Top of DATASET ENTRIES

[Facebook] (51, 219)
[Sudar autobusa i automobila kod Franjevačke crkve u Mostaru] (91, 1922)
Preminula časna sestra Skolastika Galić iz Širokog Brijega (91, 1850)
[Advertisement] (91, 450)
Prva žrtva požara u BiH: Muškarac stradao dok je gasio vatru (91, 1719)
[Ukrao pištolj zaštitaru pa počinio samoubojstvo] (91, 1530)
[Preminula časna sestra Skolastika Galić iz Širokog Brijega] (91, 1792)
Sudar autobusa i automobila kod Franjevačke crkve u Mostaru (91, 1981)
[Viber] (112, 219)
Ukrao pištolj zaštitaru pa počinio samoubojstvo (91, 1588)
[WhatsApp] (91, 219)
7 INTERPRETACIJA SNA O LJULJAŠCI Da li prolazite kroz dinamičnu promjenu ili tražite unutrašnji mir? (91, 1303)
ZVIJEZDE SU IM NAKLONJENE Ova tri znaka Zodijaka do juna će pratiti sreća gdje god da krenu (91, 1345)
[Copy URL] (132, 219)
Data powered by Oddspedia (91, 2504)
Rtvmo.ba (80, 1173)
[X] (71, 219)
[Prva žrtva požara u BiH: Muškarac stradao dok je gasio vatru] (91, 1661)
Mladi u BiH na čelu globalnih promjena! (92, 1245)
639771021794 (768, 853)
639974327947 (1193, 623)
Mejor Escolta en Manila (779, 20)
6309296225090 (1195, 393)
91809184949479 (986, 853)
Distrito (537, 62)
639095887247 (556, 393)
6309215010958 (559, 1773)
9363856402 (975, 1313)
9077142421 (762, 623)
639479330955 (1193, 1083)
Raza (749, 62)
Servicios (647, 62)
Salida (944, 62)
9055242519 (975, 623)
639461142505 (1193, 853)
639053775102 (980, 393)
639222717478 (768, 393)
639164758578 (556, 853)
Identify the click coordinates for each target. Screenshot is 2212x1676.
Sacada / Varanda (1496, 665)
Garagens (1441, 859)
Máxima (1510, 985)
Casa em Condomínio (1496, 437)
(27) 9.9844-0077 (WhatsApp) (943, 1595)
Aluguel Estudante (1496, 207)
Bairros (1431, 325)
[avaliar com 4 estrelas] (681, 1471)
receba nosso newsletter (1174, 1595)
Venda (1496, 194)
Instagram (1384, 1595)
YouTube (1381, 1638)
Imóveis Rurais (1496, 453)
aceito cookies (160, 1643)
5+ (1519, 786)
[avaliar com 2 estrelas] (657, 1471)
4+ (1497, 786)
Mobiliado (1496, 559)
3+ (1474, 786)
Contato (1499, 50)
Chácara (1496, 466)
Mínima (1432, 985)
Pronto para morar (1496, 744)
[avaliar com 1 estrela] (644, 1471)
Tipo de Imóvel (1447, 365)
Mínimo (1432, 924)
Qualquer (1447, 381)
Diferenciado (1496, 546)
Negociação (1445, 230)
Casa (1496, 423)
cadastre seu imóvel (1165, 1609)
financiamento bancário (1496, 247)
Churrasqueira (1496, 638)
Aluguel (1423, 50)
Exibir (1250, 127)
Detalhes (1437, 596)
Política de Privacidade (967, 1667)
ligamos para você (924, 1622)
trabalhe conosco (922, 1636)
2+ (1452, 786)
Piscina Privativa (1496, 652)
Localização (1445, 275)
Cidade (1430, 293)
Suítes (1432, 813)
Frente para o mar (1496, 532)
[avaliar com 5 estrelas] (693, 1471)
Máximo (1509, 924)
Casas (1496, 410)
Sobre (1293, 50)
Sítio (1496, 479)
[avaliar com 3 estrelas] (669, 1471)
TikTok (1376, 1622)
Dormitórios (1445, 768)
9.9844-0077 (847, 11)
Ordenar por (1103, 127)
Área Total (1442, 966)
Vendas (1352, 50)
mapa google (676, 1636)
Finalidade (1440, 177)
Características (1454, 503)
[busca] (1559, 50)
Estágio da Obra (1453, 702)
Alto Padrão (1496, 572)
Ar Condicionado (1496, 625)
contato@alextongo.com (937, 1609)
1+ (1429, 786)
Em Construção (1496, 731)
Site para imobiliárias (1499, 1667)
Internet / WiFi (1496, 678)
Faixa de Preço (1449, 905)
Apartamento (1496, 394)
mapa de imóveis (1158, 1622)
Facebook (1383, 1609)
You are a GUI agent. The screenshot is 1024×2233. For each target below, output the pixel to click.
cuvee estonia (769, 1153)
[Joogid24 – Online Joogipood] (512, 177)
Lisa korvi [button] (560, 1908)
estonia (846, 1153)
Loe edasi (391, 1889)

Bottom of DATASET ENTRIES

**WHAT YOU SHOULD DO:** Extract exactly the leading lines of the data, stopping at and including the line with "[WhatsApp] (91, 219)".

**ANSWER BOX:**
[Facebook] (51, 219)
[Sudar autobusa i automobila kod Franjevačke crkve u Mostaru] (91, 1922)
Preminula časna sestra Skolastika Galić iz Širokog Brijega (91, 1850)
[Advertisement] (91, 450)
Prva žrtva požara u BiH: Muškarac stradao dok je gasio vatru (91, 1719)
[Ukrao pištolj zaštitaru pa počinio samoubojstvo] (91, 1530)
[Preminula časna sestra Skolastika Galić iz Širokog Brijega] (91, 1792)
Sudar autobusa i automobila kod Franjevačke crkve u Mostaru (91, 1981)
[Viber] (112, 219)
Ukrao pištolj zaštitaru pa počinio samoubojstvo (91, 1588)
[WhatsApp] (91, 219)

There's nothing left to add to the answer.